━━━━━ Source excerpt

That being said, I have always had sympathy for Socially Responsible Investing. If we were able to change the world with something as small as which stocks we purchase, I imagine the world would be a better place.

Unfortunately, one reason people can be misled into believing that SRI is a good investment strategy is because of an equivocation fallacy.

Equivocation is where an argument relies on using a particular phrase or word in two different senses throughout the same argument. In the case of the SRI argument, it is the phrase “invest in” which has the equivocation.

The First Sense

In the financial world, we often say phrases like “investing in Energy.” When we say “investing in Energy,” we mean using money to purchase stock in companies in the Energy sector. This is the first sense of the word “invest”: to put money to use, by purchase or expenditure, in something offering potential profitable returns.

You know you are using this sense if you can replace the word “invest” with the word “store.” In this first sense, when I invest my money in Energy, I store my money in Energy. I am storing my wealth in the ownership of energy companies.

You can see this use in the following sentences:

I invest (my money) in companies with low P/E ratios. I store (my money) in companies with low P/E ratios.
I invest my disposable income in books. I store my disposable income in books.
I invest large sums in real estate. I store large sums in real estate.

 

In this sense of the word “invest,” “store” is the right substitute because, in each case, the subject which is spent is hopefully saved in the object purchased. If the companies, books, or real estate manages to maintain its value, you can later sell those objects to recoup your costs.

The speaker need not be right in the belief that the object is a good investment and doesn’t have to have the intention of selling in order to be using this sense. For example, the book collector may want to keep their prize books forever while believing that their books are a good investment. Furthermore, the book collection might believe the books will store value when in fact their new releases lose value while sitting on their bookcase.

The Second Sense

In addition to this first sense, there is another way you can use the phrase “invest in.”

For example, I might say, “I invest my time in a clean house.” This is the second sense of the word “invest”: to use, give, or devote a resource (time, talent, etc.) as for a purpose or to achieve something.”

━━━━━━━━━━
━━━━━ Records provided

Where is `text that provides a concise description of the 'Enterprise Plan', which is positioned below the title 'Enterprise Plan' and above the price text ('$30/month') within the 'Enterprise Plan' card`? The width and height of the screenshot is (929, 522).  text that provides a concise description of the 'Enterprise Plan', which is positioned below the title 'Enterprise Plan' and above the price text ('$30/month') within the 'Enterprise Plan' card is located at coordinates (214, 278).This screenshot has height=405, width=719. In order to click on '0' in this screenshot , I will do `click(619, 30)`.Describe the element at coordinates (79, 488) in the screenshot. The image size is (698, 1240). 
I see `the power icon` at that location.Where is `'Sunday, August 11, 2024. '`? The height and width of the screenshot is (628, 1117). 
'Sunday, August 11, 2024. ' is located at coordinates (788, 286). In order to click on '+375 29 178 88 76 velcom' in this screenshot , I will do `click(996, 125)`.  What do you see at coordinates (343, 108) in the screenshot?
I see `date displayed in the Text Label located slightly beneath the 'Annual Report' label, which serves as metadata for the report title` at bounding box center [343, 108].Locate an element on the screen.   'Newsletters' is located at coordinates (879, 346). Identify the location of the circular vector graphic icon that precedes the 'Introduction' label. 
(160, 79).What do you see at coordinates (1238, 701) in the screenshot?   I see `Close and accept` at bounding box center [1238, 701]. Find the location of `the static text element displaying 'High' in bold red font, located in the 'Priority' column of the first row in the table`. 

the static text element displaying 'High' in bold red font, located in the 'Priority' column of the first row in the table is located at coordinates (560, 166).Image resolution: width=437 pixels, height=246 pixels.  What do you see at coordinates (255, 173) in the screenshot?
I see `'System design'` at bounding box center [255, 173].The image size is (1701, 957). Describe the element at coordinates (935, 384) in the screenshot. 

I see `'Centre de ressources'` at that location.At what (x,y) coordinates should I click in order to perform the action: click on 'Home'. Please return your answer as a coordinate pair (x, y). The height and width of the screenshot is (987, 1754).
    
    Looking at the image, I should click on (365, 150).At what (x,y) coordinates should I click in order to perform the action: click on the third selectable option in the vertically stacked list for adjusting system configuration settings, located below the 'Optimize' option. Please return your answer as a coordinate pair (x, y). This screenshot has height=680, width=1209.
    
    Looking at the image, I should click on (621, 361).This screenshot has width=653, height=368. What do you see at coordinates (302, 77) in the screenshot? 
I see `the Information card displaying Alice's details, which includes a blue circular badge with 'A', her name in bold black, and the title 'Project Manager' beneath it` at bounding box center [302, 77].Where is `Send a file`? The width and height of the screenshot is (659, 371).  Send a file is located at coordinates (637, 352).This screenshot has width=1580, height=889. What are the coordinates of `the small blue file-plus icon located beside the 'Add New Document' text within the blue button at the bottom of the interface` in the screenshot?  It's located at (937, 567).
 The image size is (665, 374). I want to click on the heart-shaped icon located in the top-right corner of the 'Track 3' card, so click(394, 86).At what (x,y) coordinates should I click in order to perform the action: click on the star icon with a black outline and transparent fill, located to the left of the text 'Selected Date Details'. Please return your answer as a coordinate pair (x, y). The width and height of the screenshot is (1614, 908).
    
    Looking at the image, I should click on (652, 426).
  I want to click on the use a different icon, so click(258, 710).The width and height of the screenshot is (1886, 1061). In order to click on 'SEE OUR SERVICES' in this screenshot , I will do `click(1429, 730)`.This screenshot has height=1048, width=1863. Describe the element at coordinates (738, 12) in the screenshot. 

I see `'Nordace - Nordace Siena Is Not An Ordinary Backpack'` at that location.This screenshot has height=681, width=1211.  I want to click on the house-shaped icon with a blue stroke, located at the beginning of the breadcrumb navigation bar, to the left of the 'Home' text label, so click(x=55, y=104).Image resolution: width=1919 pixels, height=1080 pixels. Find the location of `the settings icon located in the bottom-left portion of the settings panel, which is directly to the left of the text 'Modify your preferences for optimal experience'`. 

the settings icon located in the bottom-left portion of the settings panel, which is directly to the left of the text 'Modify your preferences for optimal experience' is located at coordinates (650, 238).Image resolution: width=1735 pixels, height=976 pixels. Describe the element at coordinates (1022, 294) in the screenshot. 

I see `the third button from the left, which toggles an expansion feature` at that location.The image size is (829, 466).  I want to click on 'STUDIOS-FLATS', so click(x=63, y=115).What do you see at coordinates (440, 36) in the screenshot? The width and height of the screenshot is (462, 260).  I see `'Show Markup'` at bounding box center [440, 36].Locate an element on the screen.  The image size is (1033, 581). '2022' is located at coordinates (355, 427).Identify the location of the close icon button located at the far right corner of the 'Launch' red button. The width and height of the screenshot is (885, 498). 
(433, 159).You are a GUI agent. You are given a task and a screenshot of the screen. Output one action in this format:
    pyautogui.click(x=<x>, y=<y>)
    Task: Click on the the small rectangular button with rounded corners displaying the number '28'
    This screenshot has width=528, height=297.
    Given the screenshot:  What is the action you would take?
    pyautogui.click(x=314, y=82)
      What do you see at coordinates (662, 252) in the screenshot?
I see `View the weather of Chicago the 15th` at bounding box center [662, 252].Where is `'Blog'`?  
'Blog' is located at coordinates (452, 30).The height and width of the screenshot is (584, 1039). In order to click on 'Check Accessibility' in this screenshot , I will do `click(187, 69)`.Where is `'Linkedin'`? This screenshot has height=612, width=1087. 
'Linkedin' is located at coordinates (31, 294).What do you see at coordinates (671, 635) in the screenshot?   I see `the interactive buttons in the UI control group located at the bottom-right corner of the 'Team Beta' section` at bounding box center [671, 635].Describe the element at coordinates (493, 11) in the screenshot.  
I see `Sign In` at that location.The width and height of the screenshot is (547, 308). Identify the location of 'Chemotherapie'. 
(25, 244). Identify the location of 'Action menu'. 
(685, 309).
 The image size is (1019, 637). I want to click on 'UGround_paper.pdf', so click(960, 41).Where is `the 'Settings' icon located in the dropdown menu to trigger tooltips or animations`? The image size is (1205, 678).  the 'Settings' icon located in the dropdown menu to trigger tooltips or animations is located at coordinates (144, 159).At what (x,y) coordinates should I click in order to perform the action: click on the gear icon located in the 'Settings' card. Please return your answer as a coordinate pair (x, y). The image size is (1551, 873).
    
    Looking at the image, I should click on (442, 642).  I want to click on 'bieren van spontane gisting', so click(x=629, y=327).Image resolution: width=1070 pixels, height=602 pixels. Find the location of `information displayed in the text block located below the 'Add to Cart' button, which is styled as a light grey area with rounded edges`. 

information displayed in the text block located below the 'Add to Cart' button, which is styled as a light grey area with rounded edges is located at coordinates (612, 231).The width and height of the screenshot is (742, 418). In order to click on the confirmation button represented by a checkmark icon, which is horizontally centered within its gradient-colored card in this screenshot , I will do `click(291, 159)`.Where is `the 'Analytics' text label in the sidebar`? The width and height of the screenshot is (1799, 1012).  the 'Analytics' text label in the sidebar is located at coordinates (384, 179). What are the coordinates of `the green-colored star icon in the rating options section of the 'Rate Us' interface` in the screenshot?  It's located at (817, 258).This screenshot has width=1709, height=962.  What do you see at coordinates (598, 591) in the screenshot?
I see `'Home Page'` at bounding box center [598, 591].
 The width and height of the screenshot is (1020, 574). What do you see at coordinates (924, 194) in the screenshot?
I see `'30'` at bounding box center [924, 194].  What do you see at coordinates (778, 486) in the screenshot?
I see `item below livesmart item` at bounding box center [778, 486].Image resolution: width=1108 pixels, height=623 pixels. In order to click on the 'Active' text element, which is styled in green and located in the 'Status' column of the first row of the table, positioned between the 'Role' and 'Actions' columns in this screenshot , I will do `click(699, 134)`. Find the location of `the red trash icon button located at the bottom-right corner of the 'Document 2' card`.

━━━━━━━━━━

*Exercise*.
In the excerpt on socially responsible investing, which word can replace "invest" when it is used in its first sense?

*Task output*.
The word "store."